A browser 104 is visualized on the screen 102. Web content 106 can be loaded from the server 154 to the computer system 100 by use of the network card 128 and visualized within the browser 104. The web content 106 consists of a plurality of web pages 130, ..., 150 that are arranged in a tree structure. The tree structure is rooted at the starting webpage 130. A webpage is accessible from another webpage by a link that is placed on the webpage. For example, the starting web page 130 comprises a link through which web page 132 can be reached and another link through which web page 140 is accessible. A user generally enters the web content 106 at the starting page 130. The user can then navigate through the web pages 130, ..., 150 by use of the mouse 126 or via the keyboard 160. For example, if he wants to access web page 138, he enters web page 132 by the appropriate link that is placed on web page 130. Then he navigates from web page 132 to web page 134 from where he accesses web page 136. On web page 136, he clicks on the link through which he can access web page 138.
The microprocessor 108 executes a computer program product 144 which monitors the actions of the user performed on the web pages 130, ..., 150. The computer program product 114 comprises a logging component 116. The logging component 116 generates a log file 122 which is stored on the non-volatile memory device 110 or alternatively on the volatile memory device 112. The log file 122 comprises a history of web pages 124. In the history of web pages 124 all web pages that have been visited by the user are recorded. The history of web pages 124 might for example be of the form of a list in which in each line one web page visited by the user is recorded along with the user' s ID, the point in time when the user accessed the web page and the amount of time the user spent on the web page. The access of a user to the web page 138 from the starting web page 130 might for example be recorded in the history of web pages 124 as follows :
USER ID, webpage 130, T = 11:00:00, RP = 10 s; USER ID, webpage 132, T = 11:00:10, RP = 1 s;
USER ID, webpage 134, T = 11:00:15, RP = 5 s;
USER ID, webpage 136, T = 11:00:20, RP = 5s;
USER ID, webpage 138, T = 11:00:25, RP = 200 s;
In the first column of the list, the user's ID is recorded, in the second column, the web pages are recorded (in order to access web page 138 from web page 130, the user has to click through web pages 132, 134, and 146) . In the third column, the point in time when the user accessed the web page is recorded and in the last column the retention period of the user on the page is stored.

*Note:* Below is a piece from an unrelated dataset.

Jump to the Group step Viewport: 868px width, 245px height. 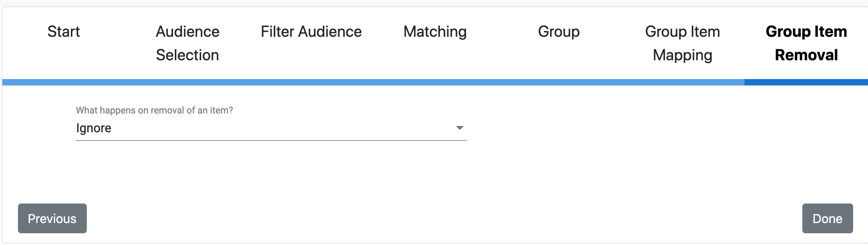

The computer program product 114 further comprises a parsing component 118. The parsing component 118 determines an access frequency 156 which is stored on the non-volatile memory device 110, for each webpage 130, ..., 144 that has been accessed by the user. The access frequency of a specific webpage is for example determined by the number of times the user has accessed the specific webpage. In order to determine the access frequency, the parsing component 118 scans through the log 122 file and determines the number of entries of the specific webpage. Thus by scanning the list given above, the access frequencies of web page 130, 132, 134, 136, and 138 would be one, since each web page is only listed once.
The access frequency of a specific webpage can also be determined by the time the user has spent on the specific webpage normalized to for example one second. Thus, from the list given above, the access frequency of web page 138 is determined to be 200, while the access frequency of web page 132 is 1. This ensures that the access frequency of page 138 is higher than the access frequency of page 132 which might only be visited by the user in order to access page 138 and thus might not be of much interest to the user.
Alternatively, the access frequency of a specific webpage is determined only when no other web page is accessed by the specific web page. The access frequency is then measured by the number of web pages that had to be clicked through from the starting web page in order to access the specific web page. For example, an access frequency would only be determined for the web page 138 recorded in the list above. For all other web pages no access frequency would be determined. The access frequency would be measured by the number of web pages that were accessed in order to arrive at web page 138. Thus the access frequency of web page 138 would be 3, since web page 132, web page 134, and web page 136 were accessed in order to arrive at web page 138.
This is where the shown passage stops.